▶ VORLIEGENDER TEXT:
------------------------------------------------

Neulich berichtete mir eine Coachee von ihrer neuen Führungskraft, die gerade in der Organisation gestartet war und als erstes alle ihre neuen MitarbeiterInnen zum Rapport bestellte und eine so genannte Profilpräsentation einforderte: die MitarbeiterInnen – teilweise selbst Führungskräfte von Teams – sollten präsentieren, was ihre jeweiligen Stärken und Entwicklungsfelder und ihre bisherigen größten Erfolge sind. Nun bemüht man sich als Berater, die Beobachtungen, die man so macht, von den Erklärungen und vor allem von den Bewertungen zu trennen. Wenn ich also erst einmal überlege, wie ich mir das erkläre, dann kann eine mögliche Antwort sein, dass es dieser Führungskraft ein Anliegen war, die neue Mannschaft kennenzulernen und sich einen Überblick zu verschaffen, wer wo in seiner Entwicklung steht und was ins Team einbringen kann. Diese Intention ist ja erstmal positiv; und gleichzeitig ist gut gemeint nicht immer gut gemacht. Wenn ich nämlich reflektiere, wie die Person, die mir hiervon berichtete, die Situation bewertete , dann war dies keinesfalls positiv. Das, was ankam, war Misstrauen und Abwertung – kein hilfreicher Start in die Beziehung zwischen neuer Führungskraft und Team (kollektiv geschaut) und den einzelnen MitarbeiterInnen (individuell betrachtet). Und das, wo durch den nach wie vor zunehmenden Grad an Komplexität in Organisationen, durch Remote-Teams, die mehr und mehr an unterschiedlichen Orten und zu unterschiedlichen Zeiten miteinander arbeiten sollen, die wirksame Gestaltung von Arbeitsbeziehungen doch immer wichtiger wird. Wenn zwischenmenschliche Beziehung im Allgemeinen und die (noch verantwortungsbeladenere) Beziehung einer Führungskraft zu ihren Mitarbeitern im Besonderen wirksam sein soll, braucht es ein gestärktes Bewusstsein für das, was ich mit meiner Kommunikation, mit meinem Verhalten, mit der Art und Weise meiner Beziehungsgestaltung erzeuge. Im genannten Fall war dies – mindestens bei der Person, die mir das berichtete – Frustration, Irritation und auch ein wenig Angst; denn durch das Verhalten entsteht bei uns ein Bild davon, wie diese Person wohl ist. Und der gute alte Satz, dass man keine zweite Chance für einen ersten Eindruck bekommt, gilt ja nach wie vor. Was haben wir also im Coaching mit der Situation gemacht, um die Aufmerksamkeit auf bewusste Beziehungsgestaltung zu lenken – wissend, dass wir nur an einem Ende dieser spezifischen Beziehung direkt haben arbeiten können?

------------------------------------------------

▶ BEREITGESTELLTE ZEILEN:
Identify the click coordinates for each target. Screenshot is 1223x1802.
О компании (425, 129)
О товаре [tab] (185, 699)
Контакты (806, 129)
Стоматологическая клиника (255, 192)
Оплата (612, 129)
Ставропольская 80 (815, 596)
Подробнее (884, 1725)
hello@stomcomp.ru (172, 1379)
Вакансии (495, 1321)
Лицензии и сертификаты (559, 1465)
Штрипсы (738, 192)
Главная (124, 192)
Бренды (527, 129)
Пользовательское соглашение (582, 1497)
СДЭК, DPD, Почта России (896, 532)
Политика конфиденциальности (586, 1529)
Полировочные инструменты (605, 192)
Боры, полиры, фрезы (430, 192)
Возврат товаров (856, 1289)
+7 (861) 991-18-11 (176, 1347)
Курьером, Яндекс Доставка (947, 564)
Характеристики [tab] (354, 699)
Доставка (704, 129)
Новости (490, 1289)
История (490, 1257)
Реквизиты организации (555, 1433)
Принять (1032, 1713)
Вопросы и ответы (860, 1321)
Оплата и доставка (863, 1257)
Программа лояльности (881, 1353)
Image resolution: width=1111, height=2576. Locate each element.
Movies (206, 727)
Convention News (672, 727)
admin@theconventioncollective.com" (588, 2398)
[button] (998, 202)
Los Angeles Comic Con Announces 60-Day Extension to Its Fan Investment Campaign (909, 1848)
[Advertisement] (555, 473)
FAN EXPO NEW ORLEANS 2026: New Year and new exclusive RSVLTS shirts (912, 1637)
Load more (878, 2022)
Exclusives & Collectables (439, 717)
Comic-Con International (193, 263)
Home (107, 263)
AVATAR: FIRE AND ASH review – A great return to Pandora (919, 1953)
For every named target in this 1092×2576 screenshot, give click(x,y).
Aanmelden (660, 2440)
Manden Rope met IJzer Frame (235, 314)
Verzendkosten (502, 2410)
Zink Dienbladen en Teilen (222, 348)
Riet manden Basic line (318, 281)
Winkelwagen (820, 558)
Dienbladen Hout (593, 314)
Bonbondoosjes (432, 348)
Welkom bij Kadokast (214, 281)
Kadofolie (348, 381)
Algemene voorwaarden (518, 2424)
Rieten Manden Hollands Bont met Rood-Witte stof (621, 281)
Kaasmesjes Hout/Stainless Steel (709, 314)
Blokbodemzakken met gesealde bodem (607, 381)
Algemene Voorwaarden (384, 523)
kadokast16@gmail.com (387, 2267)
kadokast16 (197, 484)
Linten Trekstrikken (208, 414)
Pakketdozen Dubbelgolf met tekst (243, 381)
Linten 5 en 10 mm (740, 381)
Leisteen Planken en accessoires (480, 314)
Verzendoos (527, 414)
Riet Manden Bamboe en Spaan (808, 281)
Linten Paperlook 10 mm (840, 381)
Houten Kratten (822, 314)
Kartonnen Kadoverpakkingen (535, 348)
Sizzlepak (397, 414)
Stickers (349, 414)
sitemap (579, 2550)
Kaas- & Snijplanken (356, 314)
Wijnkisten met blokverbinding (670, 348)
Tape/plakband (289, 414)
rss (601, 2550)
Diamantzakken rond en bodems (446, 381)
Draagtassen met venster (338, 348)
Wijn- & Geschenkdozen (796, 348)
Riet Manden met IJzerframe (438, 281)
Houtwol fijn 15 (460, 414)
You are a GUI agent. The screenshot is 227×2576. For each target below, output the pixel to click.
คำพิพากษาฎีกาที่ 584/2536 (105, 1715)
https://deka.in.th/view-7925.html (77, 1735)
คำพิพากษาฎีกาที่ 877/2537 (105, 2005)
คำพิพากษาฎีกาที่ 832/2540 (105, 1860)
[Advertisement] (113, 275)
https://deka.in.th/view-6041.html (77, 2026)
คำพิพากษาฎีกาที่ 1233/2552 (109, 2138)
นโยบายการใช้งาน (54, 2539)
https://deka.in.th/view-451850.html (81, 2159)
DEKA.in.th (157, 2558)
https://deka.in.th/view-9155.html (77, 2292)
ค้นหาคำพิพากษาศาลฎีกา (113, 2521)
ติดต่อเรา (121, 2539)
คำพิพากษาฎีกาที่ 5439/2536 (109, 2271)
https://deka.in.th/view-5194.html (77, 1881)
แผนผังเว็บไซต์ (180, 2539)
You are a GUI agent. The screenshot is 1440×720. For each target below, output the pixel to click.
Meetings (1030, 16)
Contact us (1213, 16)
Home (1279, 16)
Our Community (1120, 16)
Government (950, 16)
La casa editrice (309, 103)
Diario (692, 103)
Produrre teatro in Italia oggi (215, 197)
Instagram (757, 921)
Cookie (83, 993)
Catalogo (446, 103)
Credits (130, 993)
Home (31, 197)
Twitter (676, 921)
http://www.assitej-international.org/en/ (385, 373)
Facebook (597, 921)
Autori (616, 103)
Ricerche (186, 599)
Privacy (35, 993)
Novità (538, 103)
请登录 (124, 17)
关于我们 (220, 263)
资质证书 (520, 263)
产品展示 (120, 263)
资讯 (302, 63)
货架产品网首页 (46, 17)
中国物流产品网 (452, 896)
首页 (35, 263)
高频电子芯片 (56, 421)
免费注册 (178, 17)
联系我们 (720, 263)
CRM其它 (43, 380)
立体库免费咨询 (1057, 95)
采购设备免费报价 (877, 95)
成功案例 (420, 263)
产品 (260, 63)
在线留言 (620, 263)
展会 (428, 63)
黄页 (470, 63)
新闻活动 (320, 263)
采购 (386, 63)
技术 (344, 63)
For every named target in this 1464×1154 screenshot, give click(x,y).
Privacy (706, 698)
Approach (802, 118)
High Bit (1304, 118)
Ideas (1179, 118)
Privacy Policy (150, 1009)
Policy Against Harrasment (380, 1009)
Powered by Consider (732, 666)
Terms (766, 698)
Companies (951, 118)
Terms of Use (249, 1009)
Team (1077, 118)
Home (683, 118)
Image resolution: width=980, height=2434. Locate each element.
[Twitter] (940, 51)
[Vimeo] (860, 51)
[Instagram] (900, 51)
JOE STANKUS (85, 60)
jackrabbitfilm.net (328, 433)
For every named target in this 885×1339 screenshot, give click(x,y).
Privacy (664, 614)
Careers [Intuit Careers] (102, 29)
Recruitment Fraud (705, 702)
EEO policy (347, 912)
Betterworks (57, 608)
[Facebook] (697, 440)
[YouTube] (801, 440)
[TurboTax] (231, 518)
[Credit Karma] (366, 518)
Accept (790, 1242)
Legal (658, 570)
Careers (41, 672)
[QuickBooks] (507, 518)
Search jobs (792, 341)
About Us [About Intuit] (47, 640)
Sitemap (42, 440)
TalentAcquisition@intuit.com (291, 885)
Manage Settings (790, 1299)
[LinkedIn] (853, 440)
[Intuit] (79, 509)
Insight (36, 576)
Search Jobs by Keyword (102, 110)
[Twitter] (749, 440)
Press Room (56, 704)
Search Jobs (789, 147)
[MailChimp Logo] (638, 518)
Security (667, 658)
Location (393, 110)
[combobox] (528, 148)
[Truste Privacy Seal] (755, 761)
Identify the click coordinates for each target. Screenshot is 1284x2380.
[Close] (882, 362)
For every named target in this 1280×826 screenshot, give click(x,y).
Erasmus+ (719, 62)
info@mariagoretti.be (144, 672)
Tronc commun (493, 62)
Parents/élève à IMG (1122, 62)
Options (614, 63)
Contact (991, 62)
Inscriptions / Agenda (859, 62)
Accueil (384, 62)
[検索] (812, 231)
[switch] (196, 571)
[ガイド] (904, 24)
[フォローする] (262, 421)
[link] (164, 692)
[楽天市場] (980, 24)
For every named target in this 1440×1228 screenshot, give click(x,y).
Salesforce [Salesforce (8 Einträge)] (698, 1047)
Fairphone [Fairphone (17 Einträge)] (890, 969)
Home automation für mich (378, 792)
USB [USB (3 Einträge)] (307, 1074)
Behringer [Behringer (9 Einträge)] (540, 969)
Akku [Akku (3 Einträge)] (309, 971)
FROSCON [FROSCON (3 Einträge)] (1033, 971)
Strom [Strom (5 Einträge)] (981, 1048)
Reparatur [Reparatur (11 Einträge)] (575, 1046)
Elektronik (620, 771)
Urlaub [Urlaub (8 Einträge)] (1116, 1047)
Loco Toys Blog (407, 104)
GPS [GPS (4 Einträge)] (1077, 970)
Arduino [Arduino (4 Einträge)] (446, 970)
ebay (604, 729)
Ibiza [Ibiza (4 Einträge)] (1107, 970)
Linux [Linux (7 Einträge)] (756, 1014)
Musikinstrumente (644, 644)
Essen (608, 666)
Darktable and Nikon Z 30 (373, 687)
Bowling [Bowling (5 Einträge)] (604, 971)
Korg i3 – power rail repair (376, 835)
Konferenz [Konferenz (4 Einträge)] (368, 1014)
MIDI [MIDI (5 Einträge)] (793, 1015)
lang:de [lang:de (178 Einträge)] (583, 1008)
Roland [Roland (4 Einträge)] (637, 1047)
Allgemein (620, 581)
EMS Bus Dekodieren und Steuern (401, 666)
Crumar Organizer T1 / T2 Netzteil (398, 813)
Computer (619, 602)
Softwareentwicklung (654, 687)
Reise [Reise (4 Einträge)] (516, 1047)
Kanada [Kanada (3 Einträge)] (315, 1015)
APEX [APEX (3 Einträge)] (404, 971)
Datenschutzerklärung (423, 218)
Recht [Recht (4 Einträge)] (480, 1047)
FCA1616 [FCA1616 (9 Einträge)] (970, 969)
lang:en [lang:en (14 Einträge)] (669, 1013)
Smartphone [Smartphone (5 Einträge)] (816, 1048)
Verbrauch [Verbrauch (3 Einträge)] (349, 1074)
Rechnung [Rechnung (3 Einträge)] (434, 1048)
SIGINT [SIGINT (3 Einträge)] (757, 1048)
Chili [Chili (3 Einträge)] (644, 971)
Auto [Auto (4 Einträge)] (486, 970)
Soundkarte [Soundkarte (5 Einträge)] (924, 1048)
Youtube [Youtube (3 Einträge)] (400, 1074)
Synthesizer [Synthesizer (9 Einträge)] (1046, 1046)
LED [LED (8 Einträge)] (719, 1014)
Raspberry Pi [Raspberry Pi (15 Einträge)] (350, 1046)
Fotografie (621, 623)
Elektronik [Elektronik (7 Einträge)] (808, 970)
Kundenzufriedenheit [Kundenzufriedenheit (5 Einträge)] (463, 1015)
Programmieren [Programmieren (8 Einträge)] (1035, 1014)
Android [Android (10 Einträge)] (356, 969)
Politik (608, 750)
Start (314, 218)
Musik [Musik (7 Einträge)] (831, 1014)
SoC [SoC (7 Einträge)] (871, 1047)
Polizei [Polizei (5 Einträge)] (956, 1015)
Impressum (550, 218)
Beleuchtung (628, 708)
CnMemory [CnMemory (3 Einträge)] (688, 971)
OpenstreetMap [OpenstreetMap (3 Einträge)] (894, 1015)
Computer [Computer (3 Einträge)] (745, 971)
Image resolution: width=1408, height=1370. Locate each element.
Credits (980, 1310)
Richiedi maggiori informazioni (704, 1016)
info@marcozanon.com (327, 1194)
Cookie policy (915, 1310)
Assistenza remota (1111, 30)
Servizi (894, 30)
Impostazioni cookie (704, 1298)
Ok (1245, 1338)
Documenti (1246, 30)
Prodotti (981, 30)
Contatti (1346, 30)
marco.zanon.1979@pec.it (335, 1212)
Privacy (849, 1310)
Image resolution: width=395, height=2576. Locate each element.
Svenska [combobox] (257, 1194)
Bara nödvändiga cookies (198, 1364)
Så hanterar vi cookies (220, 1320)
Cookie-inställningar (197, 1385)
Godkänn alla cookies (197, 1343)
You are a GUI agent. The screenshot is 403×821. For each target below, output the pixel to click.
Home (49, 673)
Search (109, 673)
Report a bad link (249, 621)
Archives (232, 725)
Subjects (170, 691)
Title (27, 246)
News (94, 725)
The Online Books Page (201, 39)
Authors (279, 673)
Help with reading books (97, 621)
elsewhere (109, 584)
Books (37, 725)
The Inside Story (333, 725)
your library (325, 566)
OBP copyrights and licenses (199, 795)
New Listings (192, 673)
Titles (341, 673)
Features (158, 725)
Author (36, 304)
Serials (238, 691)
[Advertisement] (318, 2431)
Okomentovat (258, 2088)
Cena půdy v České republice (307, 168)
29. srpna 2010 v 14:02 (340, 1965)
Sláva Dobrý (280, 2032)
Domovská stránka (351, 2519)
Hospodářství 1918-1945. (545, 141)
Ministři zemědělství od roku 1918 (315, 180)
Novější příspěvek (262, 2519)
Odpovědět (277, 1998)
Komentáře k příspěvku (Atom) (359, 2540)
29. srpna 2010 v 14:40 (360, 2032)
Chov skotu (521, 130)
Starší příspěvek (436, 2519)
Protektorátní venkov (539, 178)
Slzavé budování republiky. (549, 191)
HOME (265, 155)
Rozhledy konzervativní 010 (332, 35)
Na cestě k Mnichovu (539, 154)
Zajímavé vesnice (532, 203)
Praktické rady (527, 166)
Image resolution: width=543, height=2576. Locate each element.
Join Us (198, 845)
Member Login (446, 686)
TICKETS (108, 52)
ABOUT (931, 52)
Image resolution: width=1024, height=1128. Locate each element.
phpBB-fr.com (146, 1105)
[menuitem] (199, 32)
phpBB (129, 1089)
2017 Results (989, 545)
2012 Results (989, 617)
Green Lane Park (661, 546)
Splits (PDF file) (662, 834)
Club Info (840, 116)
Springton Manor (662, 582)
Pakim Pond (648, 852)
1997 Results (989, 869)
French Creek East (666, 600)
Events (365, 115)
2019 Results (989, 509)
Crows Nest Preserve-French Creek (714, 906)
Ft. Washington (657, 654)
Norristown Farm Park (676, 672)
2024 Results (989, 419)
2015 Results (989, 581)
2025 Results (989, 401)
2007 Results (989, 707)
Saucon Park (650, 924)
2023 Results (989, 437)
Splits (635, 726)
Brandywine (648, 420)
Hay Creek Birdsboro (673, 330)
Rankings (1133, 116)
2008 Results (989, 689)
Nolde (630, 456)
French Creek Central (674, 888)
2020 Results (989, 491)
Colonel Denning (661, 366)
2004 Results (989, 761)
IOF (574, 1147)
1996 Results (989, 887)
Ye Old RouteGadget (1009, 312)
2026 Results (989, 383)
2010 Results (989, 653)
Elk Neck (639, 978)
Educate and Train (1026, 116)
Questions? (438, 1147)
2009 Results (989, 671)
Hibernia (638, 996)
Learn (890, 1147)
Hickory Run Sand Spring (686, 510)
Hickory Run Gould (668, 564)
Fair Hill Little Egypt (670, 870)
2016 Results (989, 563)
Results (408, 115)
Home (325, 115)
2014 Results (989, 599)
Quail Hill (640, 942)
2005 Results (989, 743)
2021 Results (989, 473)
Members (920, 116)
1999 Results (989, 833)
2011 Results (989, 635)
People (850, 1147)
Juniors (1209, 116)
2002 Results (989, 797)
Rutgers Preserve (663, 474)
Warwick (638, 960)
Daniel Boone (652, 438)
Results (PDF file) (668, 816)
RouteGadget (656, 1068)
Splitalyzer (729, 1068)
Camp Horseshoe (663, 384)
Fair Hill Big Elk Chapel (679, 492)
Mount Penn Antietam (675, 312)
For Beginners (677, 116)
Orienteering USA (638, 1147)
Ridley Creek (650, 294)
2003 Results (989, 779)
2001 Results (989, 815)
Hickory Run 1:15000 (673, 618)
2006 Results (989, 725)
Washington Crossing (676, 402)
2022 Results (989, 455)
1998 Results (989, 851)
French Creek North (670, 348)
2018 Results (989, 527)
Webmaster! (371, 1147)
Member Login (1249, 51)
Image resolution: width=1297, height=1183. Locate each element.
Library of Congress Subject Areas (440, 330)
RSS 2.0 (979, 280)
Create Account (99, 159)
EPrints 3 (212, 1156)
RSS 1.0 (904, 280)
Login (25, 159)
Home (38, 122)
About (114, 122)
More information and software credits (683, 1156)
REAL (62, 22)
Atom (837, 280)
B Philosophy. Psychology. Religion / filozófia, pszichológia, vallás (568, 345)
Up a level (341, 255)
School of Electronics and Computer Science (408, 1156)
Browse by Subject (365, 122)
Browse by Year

------------------------------------------------

▶ AUFGABE 1:
Entscheide, ob die folgenden Aussagen mit dem vorliegenden Text übereinstimmen. Antworte jeweils mit Ja oder Nein und zitiere die entscheidenden Worte aus dem Text wörtlich.
(a) Die neue Führungskraft verlangte von ihren Mitarbeitenden eine Profilpräsentation.
(b) Die Person, die davon berichtete, bewertete die Situation positiv.
(c) Die Mitarbeitenden sollten ihre bisher größten Misserfolge darstellen.
▶ AUFGABE 2:
Nenne alle Punkte, die die Mitarbeitenden laut dem vorliegenden Text in ihrer Profilpräsentation darstellen sollten.
Die Zeilen stehen in keinem Zusammenhang mit dem Text.

▶ LÖSUNG 1:
(a) Ja: „eine so genannte Profilpräsentation einforderte“
(b) Nein: „dann war dies keinesfalls positiv“
(c) Nein: „was ihre jeweiligen Stärken und Entwicklungsfelder und ihre bisherigen größten Erfolge sind“

▶ LÖSUNG 2:
Ihre jeweiligen Stärken, ihre Entwicklungsfelder und ihre bisherigen größten Erfolge.